(Records excerpted from a collection)
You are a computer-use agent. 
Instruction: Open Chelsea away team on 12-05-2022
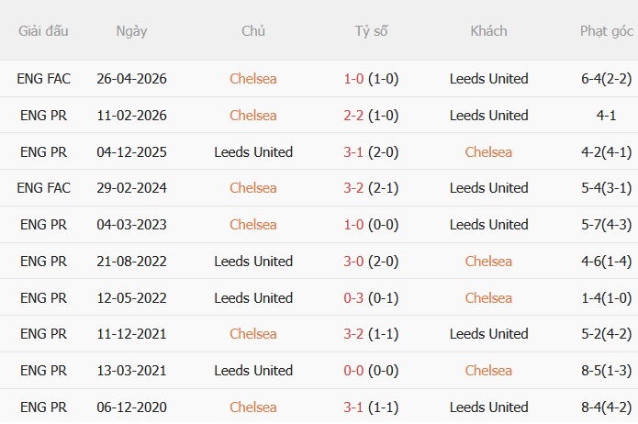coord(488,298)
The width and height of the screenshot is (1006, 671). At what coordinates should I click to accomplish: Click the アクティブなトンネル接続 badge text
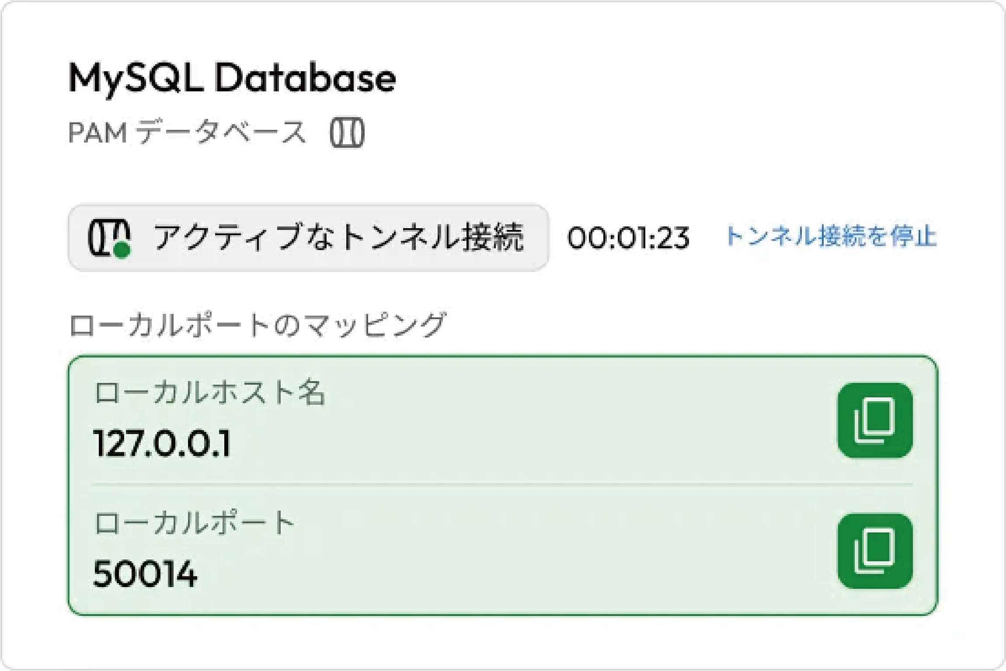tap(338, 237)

**Your assignment:**
Give back the entries verbatim. Do not include any picture.

**Your response:**
You are a computer-use agent. 
Instruction: Open Chelsea away team on 12-05-2022
coord(488,298)
The width and height of the screenshot is (1006, 671). At what coordinates should I click to accomplish: Click the アクティブなトンネル接続 badge text
tap(338, 237)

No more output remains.